A hallmark paper only recently unravelled that innate immune activation by cigarette smoke is transient upon smoke cessation while the adaptive immune system mediates persistent effects on human health.6 Accordingly, activation of B cells is a prominent feature in smokers and COPD patients and observed in IPF patients.2,7,8 Moreover, T cells play a dual role in both COPD and IPF: they are crucial for orchestrating immune defenses against any pathogens or insults, but can also trigger disease exacerbations and progression when dysregulated. Smoking alters T cell phenotypes, leading to an imbalance in pro-inflammatory and anti-inflammatory signals, even after smoking cessation.6 Interestingly, the hyperactivation of CD8+ (cytotoxic) T lymphocytes in COPD and IPF have increasingly gained attention due to their role in immune-mediated tissue damage.9 While the exact mechanisms of CD8+ T cell activation in COPD and IPF are unresolved, it is well established that CD8+ T cell receptors are activated in a major histocompatibility complex (MHC) class I-dependent manner involving peptide generation by the immunoproteasome.10 The Meiners lab recently demonstrated that both the immunoproteasome and MHC I antigen presentation are elevated in aberrant alveolar epithelial cells which is associated with CD8+ T cell activation but also immune exhaustion in IPF lungs.11 Persistent immune activation by yet unknown antigens may thus result in T cell exhaustion causing ineffective immune responses which then facilitate disease progression.

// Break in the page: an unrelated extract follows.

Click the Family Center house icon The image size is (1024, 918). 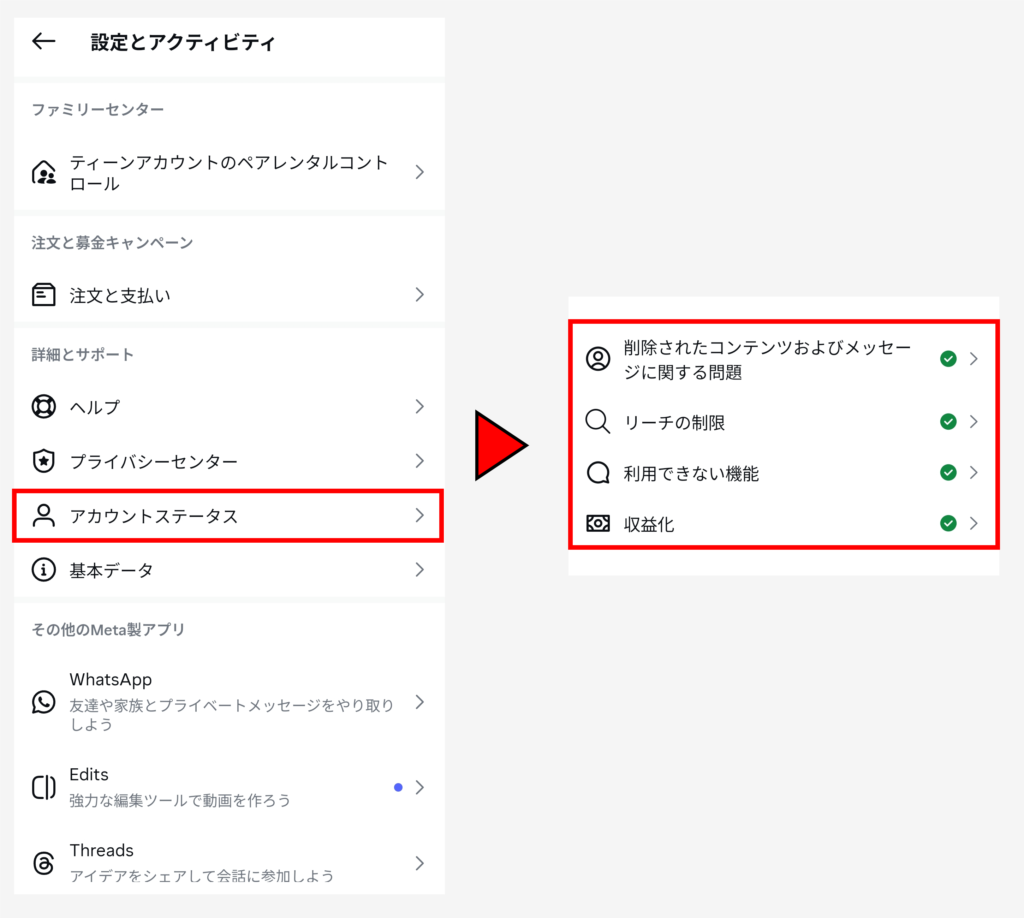[44, 173]
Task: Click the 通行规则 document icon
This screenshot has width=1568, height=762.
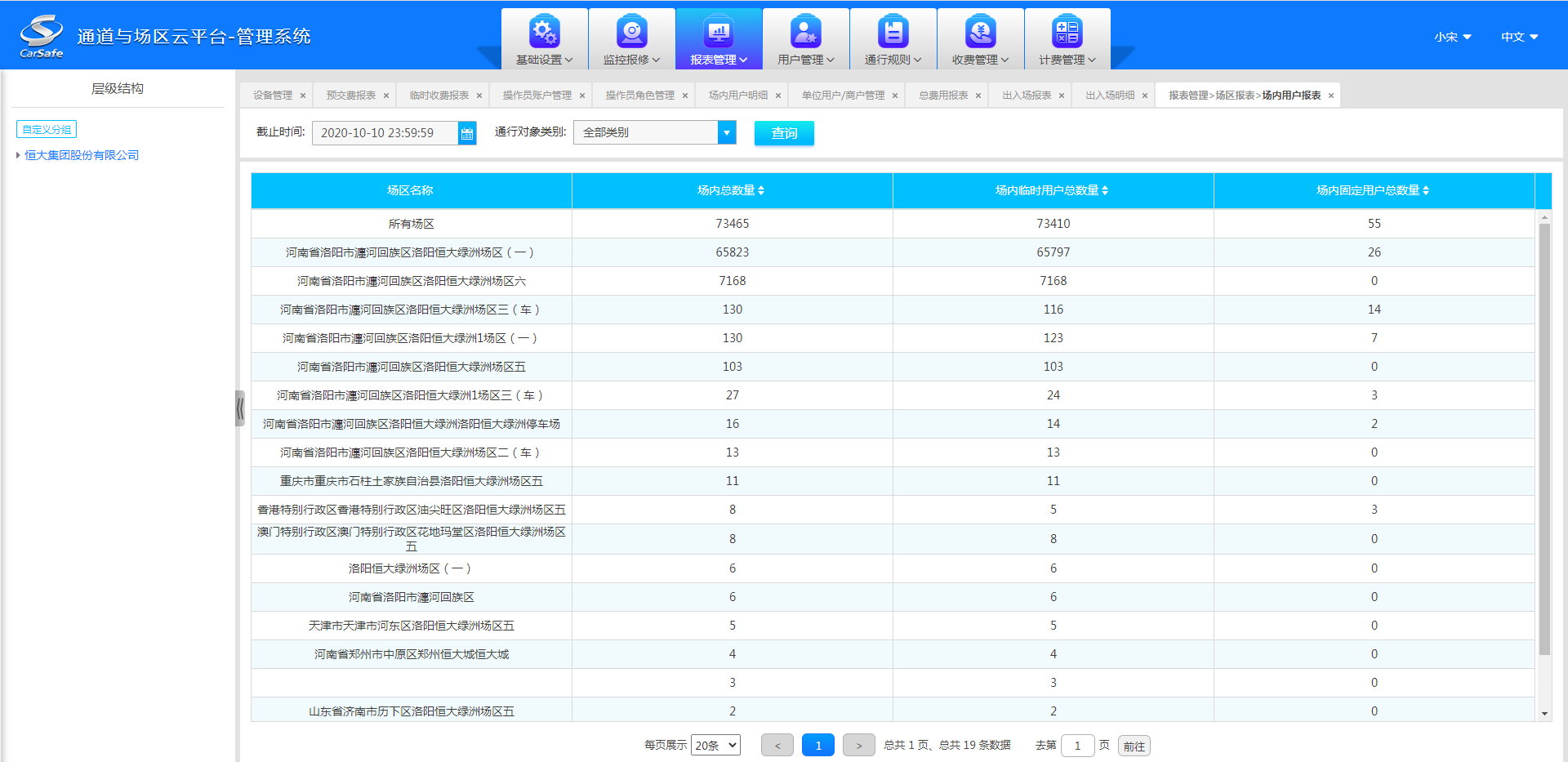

At the same time, this “exhausted” immune phenotype could also be seen as a form of “tolerance” aimed to prevent further damage.12 Similarly, the Jurkowska lab identified epigenetic reprogramming of alveolar epithelial cells isolated from COPD lungs which resulted in elevated MHC I antigen presentation and immunoproteasome expression potentially driving CD8+ T cell activation in COPD.13 Along these lines, a recent study demonstrated that cellular senescence upregulates MHC I antigen presentation and concomitant CD8+ T cell activation.14 In contrast, cigarette smoke was shown to interfere with antigen generation and presentation via MHC I, impairing activation of virus-specific cytotoxic CD8+ T cells thereby compromising the capacity of T cells to recognize and effectively respond to specific pathogens or infected cells. This may partly explain why smokers, COPD and IPF patients are more susceptible to viral infections.15

Despite public health campaigns and anti-smoking regulations, smoking cessation continues to be challenging even in patients diagnosed with respiratory lung diseases due to nicotine addiction, psychological factors, and social influences. Moreover, the rising popularity of other forms of smoking (e-cigarettes and vaping devices) in recent years, which fosters a false sense of “harmless alternatives” particularly among young people, adds a new layer of complexity and uncertainty to the field, as their long-term consequences are still to be determined. These facts manifest the importance of understanding the complex and heterogeneous biological processes that smoking triggers, which will shed light on new target strategies involving immune modulation therapies that can break the vicious cycle of tissue damage and help restore lung health.